EXERCISE PROMPT
Word-for-word transcription: reproduce all of the data, but not the pictures.

EXERCISE INPUTS
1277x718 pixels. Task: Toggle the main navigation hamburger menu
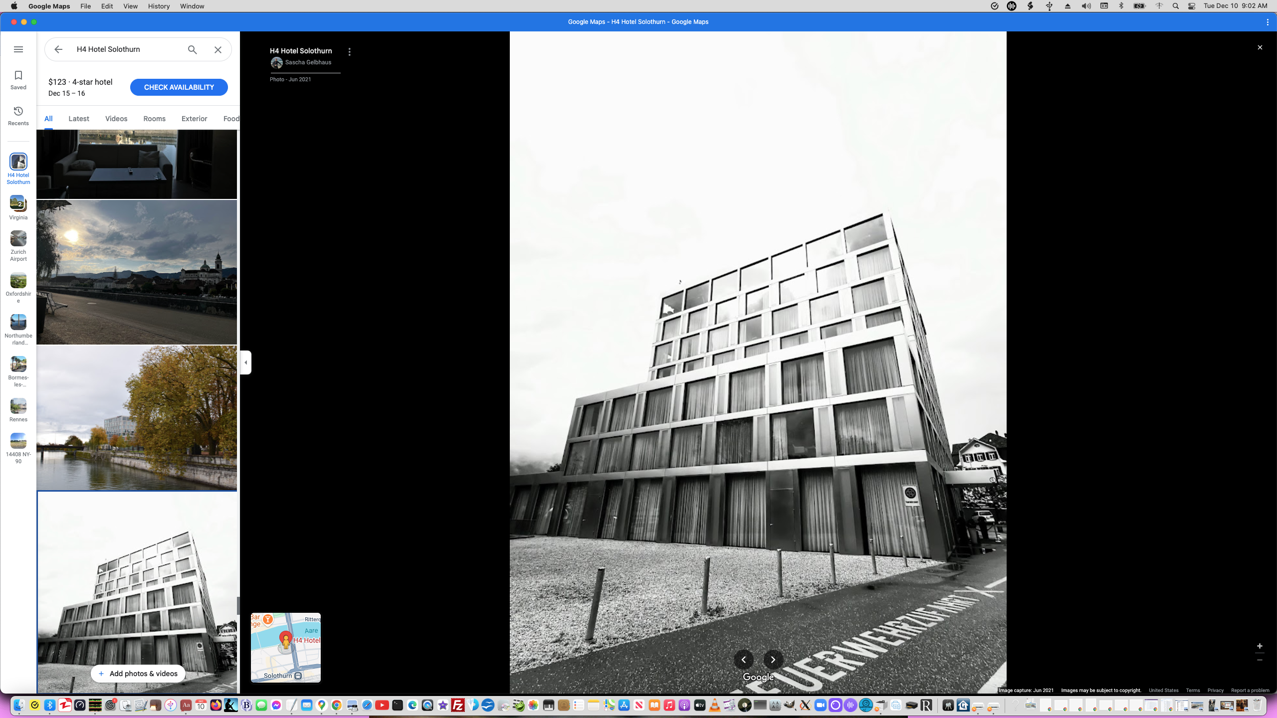pos(18,49)
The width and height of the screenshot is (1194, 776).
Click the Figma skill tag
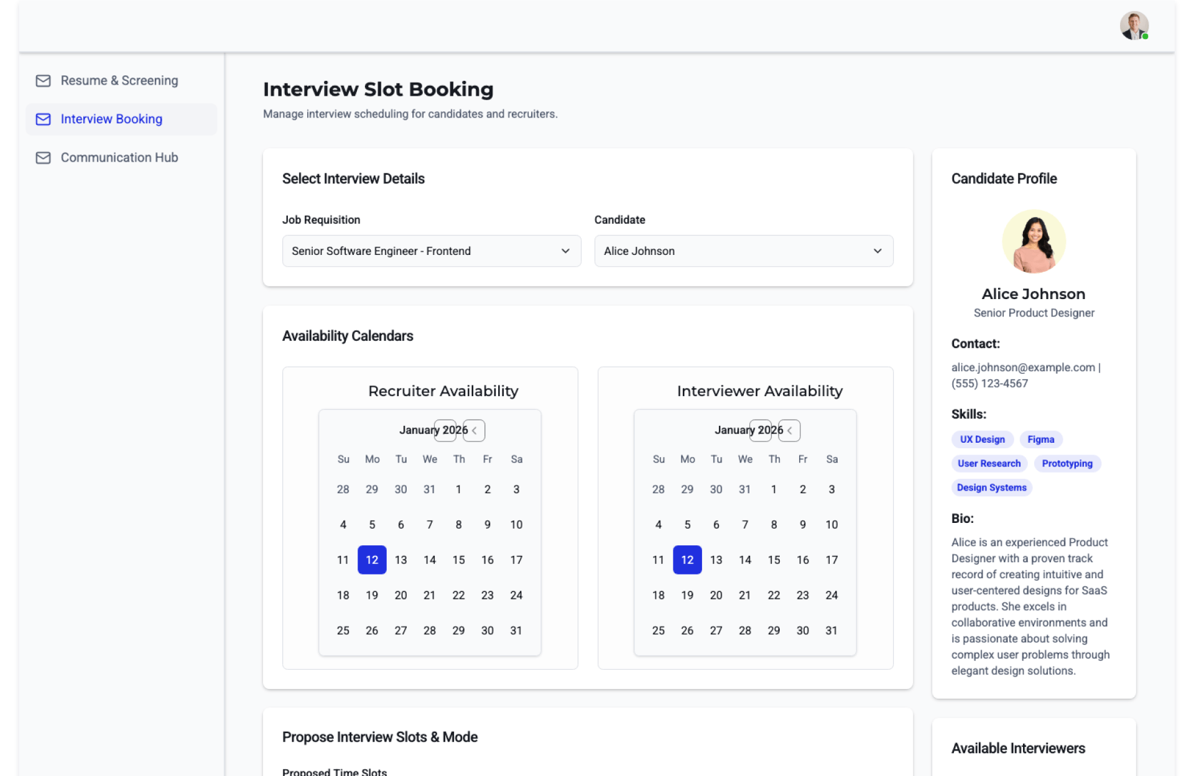[x=1040, y=440]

SOLUTION
1277x718 pixels. Task: Toggle the main navigation hamburger menu
pos(18,49)
The width and height of the screenshot is (1194, 776).
Click the Figma skill tag
[x=1040, y=440]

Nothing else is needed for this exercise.